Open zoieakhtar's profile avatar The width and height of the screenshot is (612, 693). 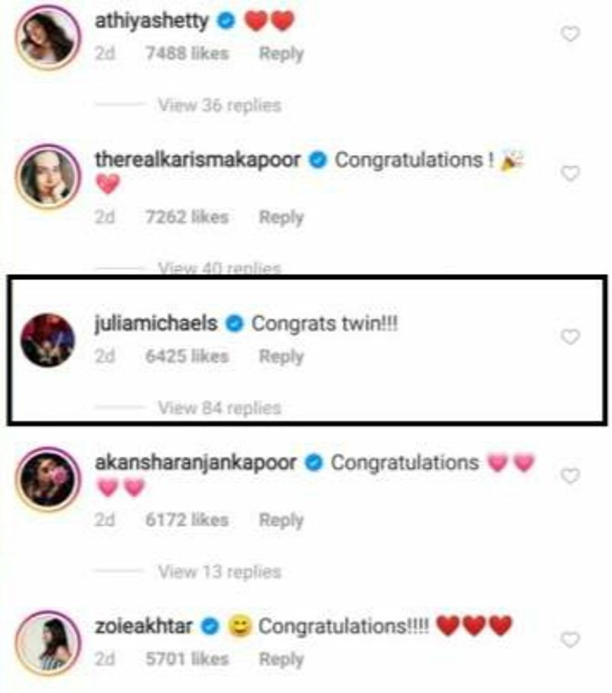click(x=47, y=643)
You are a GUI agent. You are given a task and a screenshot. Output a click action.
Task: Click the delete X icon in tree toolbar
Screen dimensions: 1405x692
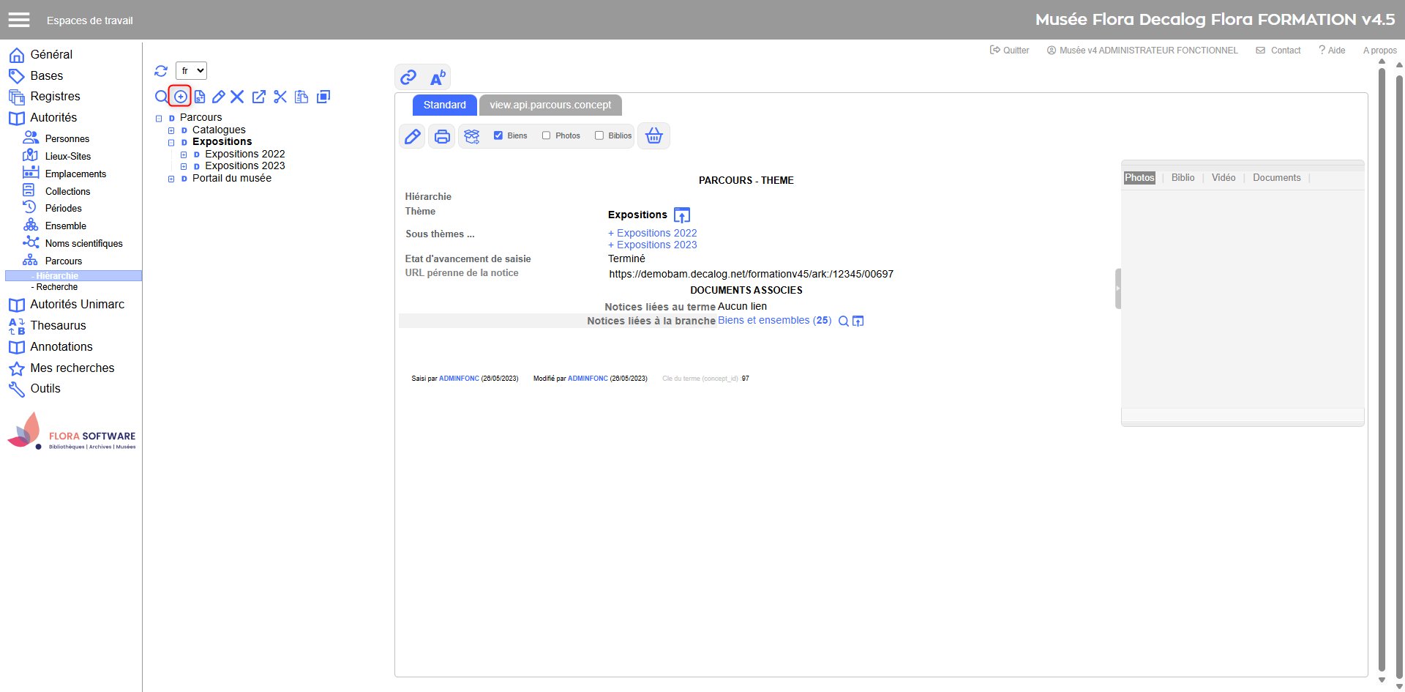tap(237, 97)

──────────

[The problem] No pictures should appear in the copy; write out exactly the lines from the one containing "You are a GUI" through the end of the material.

[Exercise result]
You are a GUI agent. You are given a task and a screenshot. Output a click action.
Task: Click the delete X icon in tree toolbar
Screen dimensions: 1405x692
tap(237, 97)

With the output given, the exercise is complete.